Friedliche Revolution, October 9, 1989


Nikolaikirche Denkmal (St. Nicholas Church Monument)


Though I credit having Annika (my sister-from-another-mister & German foreign exchange student) living with us when I was in high school as being the catalyst for my interest in German language and culture, I am probably discounting a major factor for my interest, which is the fall of the Berlin Wall. The Wall came down when I was in first grade and was probably the first political action I was ever keenly aware of. I can actually remember seeing newspaper and television images of this happening, and it must have had a profound effect on a six year old me to see hundreds of thousands of people claiming their freedom and peacefully reuniting their country. I can't ever know what it must have been like for those who were there on those nights; at the Nikolaikirche on Oct 9th or in Berlin on November 9th when the Wall came down; they must have experienced a sense of exhilaration so powerful that even imagining it gets me choked up. This year is the celebration of the 20th Anniversary of German Reunification.

The German people seem to have an extremely tense relationship with their past- the second World War colors their view of themselves and their country to this day. To me, though, the fact that they earned their freedom through solidarity and peaceful protest is profoundly moving and inspiring and keeps me fascinated with this place and it's people.

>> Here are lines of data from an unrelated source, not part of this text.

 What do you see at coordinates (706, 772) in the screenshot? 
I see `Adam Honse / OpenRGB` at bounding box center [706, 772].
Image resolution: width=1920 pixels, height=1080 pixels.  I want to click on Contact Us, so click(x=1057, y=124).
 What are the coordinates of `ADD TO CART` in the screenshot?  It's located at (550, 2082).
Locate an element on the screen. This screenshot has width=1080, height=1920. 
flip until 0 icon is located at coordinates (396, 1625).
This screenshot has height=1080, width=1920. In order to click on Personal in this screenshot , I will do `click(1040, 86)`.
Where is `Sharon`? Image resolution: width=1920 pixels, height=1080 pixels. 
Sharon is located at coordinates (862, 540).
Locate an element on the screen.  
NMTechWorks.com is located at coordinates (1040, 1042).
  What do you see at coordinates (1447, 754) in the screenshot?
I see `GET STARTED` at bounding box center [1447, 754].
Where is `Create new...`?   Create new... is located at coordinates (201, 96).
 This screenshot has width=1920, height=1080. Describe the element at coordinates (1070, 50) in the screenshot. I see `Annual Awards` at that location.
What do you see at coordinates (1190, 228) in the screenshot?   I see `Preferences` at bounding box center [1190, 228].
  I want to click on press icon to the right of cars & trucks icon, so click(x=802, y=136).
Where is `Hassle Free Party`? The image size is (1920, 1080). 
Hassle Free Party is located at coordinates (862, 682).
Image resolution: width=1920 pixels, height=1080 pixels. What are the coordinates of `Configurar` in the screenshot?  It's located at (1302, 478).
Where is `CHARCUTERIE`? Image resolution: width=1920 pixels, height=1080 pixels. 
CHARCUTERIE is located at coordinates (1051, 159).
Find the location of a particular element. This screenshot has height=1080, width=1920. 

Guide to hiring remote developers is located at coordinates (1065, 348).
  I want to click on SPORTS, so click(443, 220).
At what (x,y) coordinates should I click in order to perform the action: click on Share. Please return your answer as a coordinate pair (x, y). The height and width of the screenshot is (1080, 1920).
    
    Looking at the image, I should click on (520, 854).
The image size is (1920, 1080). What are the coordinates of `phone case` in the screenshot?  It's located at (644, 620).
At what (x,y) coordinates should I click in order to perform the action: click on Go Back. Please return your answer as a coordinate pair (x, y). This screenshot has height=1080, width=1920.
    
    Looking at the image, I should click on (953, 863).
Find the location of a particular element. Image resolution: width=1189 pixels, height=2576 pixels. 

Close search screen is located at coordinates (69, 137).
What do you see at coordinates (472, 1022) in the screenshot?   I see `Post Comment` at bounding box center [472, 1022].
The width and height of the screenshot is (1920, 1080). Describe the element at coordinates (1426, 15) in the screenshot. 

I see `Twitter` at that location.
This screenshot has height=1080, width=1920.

The Day the Wall Came Down, sculpture outside of the George H.W. Bush Presidential Library

Thursday, October 07, 2010

Over the fondue pot...

Tonight my lovely mitbewohnerin (roommate) invited me to eat dinner with her and a group of her friends. It was so lovely of her to invite me, and the fondue was absolutely delicious. But unfortunately, I am still an absolute failure in social situations with Germans. My German speaking abilities are so rudimentary that it's laughable and inevitably embarrassing. I do think they give me a break... I try to make it clear I haven't studied all that much German and that I've only been here for a few weeks. Yet I still find my cheeks burning whenever someone asks me what, presumably, is a very simple question. Something like "Where do you come from?" can trip me up so much it's ridiculous. I know it's my problem entirely, and that no one is judging me harshly for not understanding... but having to ask "Wie bitte?" (pardon me?) 3 times when someone asks a third grade level question is just not cool.
Last night I had a conversation at the kneipe (bar) with my friend James about stepping outside ones comfort zone... that it's important to do so because otherwise one finds themselves trapped in a very staid existence. I heartily agree, and therefore found it important to accept tonight's invitation to dinner with 7 German speakers rather than booking it to a place where I could speak English with other Americans. It was sort of difficult, and I couldn't really understand the nuances of the conversations, but I could get the general idea. It's nice to hear a stream of conversation and be able to pick up one out of every four or five words. I feel like I'm improving despite myself and I think being in just that sort of situation is exactly what I need. Despite how embarrassing it can sometimes feel.
Things have been going so well here in Leipzig. I couldn't be happier. I have a room in a really lovely apartment with two other girls, I am enrolled in some very awesome classes at the Universität (one of which is a pedagogic class!) and I have made friends with some truly wonderful people. I have nothing to complain about. I just hope my German speaking/understanding picks up more quickly than it has been so far.